(Prompt) Rewrite the records below, changing each "Tools menu" to "Edit menu" and leaving all other text as it is.

[Records on locating visible targets]
----------------------------------------

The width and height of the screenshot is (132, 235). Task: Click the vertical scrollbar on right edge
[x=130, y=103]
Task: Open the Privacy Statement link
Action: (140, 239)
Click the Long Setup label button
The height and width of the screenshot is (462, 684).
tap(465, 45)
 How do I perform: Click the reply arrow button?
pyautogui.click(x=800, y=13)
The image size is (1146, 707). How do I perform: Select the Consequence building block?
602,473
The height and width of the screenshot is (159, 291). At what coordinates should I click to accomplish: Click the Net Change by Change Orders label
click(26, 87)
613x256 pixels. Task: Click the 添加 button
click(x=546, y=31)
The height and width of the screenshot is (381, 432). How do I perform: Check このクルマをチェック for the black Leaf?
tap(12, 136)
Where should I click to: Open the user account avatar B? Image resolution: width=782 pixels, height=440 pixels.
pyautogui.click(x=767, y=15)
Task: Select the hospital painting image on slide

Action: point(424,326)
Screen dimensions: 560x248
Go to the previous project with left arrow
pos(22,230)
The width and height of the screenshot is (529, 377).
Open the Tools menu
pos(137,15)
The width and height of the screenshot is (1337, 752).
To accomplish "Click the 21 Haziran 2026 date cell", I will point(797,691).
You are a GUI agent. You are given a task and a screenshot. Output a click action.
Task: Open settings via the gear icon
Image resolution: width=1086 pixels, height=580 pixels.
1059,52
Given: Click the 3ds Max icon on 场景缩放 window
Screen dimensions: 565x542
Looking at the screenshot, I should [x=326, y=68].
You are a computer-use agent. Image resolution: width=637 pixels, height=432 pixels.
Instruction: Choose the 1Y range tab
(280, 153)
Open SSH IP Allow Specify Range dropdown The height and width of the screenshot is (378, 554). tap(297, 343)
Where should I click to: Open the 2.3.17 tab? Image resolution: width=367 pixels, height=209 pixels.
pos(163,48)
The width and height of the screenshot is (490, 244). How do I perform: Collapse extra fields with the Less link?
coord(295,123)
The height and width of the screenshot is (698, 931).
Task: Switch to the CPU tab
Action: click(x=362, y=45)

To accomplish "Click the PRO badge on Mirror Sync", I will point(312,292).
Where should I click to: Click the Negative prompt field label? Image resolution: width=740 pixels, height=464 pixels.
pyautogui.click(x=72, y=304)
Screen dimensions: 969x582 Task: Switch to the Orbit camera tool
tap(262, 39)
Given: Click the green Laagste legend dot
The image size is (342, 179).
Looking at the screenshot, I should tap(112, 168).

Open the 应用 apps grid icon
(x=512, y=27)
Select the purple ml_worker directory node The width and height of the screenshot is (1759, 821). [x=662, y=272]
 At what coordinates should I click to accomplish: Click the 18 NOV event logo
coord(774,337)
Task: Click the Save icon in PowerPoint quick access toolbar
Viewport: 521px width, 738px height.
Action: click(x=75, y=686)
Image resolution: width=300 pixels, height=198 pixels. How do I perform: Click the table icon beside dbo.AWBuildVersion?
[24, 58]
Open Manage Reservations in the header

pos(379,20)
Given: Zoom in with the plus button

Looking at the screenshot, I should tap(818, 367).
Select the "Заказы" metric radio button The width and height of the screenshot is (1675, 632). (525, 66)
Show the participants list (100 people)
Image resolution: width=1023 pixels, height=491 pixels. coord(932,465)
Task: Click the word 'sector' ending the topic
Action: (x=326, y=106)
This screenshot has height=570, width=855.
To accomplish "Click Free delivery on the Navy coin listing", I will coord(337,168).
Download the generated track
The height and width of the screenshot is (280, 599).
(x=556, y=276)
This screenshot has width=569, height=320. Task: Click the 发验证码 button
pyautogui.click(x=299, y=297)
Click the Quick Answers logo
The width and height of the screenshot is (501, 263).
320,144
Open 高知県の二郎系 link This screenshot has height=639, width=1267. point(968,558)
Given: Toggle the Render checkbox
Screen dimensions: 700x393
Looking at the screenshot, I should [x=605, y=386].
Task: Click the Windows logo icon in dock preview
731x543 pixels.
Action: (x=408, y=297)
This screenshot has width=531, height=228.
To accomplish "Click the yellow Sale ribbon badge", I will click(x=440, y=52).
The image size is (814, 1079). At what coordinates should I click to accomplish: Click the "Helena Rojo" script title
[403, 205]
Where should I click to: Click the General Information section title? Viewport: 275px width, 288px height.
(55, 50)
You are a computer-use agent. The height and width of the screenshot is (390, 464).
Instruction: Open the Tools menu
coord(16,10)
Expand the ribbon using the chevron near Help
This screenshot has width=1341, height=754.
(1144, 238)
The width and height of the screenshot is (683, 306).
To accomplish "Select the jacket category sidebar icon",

----------------------------------------

(Result)
The width and height of the screenshot is (132, 235). Task: Click the vertical scrollbar on right edge
[x=130, y=103]
Task: Open the Privacy Statement link
Action: (140, 239)
Click the Long Setup label button
The height and width of the screenshot is (462, 684).
tap(465, 45)
 How do I perform: Click the reply arrow button?
pyautogui.click(x=800, y=13)
The image size is (1146, 707). How do I perform: Select the Consequence building block?
602,473
The height and width of the screenshot is (159, 291). At what coordinates should I click to accomplish: Click the Net Change by Change Orders label
click(26, 87)
613x256 pixels. Task: Click the 添加 button
click(x=546, y=31)
The height and width of the screenshot is (381, 432). How do I perform: Check このクルマをチェック for the black Leaf?
tap(12, 136)
Where should I click to: Open the user account avatar B? Image resolution: width=782 pixels, height=440 pixels.
pyautogui.click(x=767, y=15)
Task: Select the hospital painting image on slide

Action: point(424,326)
Screen dimensions: 560x248
Go to the previous project with left arrow
pos(22,230)
The width and height of the screenshot is (529, 377).
Open the Edit menu
pos(137,15)
The width and height of the screenshot is (1337, 752).
To accomplish "Click the 21 Haziran 2026 date cell", I will point(797,691).
You are a GUI agent. You are given a task and a screenshot. Output a click action.
Task: Open settings via the gear icon
Image resolution: width=1086 pixels, height=580 pixels.
1059,52
Given: Click the 3ds Max icon on 场景缩放 window
Screen dimensions: 565x542
Looking at the screenshot, I should [x=326, y=68].
You are a computer-use agent. Image resolution: width=637 pixels, height=432 pixels.
Instruction: Choose the 1Y range tab
(280, 153)
Open SSH IP Allow Specify Range dropdown The height and width of the screenshot is (378, 554). tap(297, 343)
Where should I click to: Open the 2.3.17 tab? Image resolution: width=367 pixels, height=209 pixels.
pos(163,48)
The width and height of the screenshot is (490, 244). How do I perform: Collapse extra fields with the Less link?
coord(295,123)
The height and width of the screenshot is (698, 931).
Task: Switch to the CPU tab
Action: click(x=362, y=45)

To accomplish "Click the PRO badge on Mirror Sync", I will point(312,292).
Where should I click to: Click the Negative prompt field label? Image resolution: width=740 pixels, height=464 pixels.
pyautogui.click(x=72, y=304)
Screen dimensions: 969x582 Task: Switch to the Orbit camera tool
tap(262, 39)
Given: Click the green Laagste legend dot
The image size is (342, 179).
Looking at the screenshot, I should tap(112, 168).

Open the 应用 apps grid icon
(x=512, y=27)
Select the purple ml_worker directory node The width and height of the screenshot is (1759, 821). [x=662, y=272]
 At what coordinates should I click to accomplish: Click the 18 NOV event logo
coord(774,337)
Task: Click the Save icon in PowerPoint quick access toolbar
Viewport: 521px width, 738px height.
Action: click(x=75, y=686)
Image resolution: width=300 pixels, height=198 pixels. How do I perform: Click the table icon beside dbo.AWBuildVersion?
[24, 58]
Open Manage Reservations in the header

pos(379,20)
Given: Zoom in with the plus button

Looking at the screenshot, I should tap(818, 367).
Select the "Заказы" metric radio button The width and height of the screenshot is (1675, 632). (525, 66)
Show the participants list (100 people)
Image resolution: width=1023 pixels, height=491 pixels. coord(932,465)
Task: Click the word 'sector' ending the topic
Action: (x=326, y=106)
This screenshot has height=570, width=855.
To accomplish "Click Free delivery on the Navy coin listing", I will coord(337,168).
Download the generated track
The height and width of the screenshot is (280, 599).
(x=556, y=276)
This screenshot has width=569, height=320. Task: Click the 发验证码 button
pyautogui.click(x=299, y=297)
Click the Quick Answers logo
The width and height of the screenshot is (501, 263).
320,144
Open 高知県の二郎系 link This screenshot has height=639, width=1267. point(968,558)
Given: Toggle the Render checkbox
Screen dimensions: 700x393
Looking at the screenshot, I should [x=605, y=386].
Task: Click the Windows logo icon in dock preview
731x543 pixels.
Action: (x=408, y=297)
This screenshot has width=531, height=228.
To accomplish "Click the yellow Sale ribbon badge", I will click(x=440, y=52).
The image size is (814, 1079). At what coordinates should I click to accomplish: Click the "Helena Rojo" script title
[403, 205]
Where should I click to: Click the General Information section title? Viewport: 275px width, 288px height.
(55, 50)
You are a computer-use agent. The height and width of the screenshot is (390, 464).
Instruction: Open the Edit menu
coord(16,10)
Expand the ribbon using the chevron near Help
This screenshot has width=1341, height=754.
(1144, 238)
The width and height of the screenshot is (683, 306).
To accomplish "Select the jacket category sidebar icon",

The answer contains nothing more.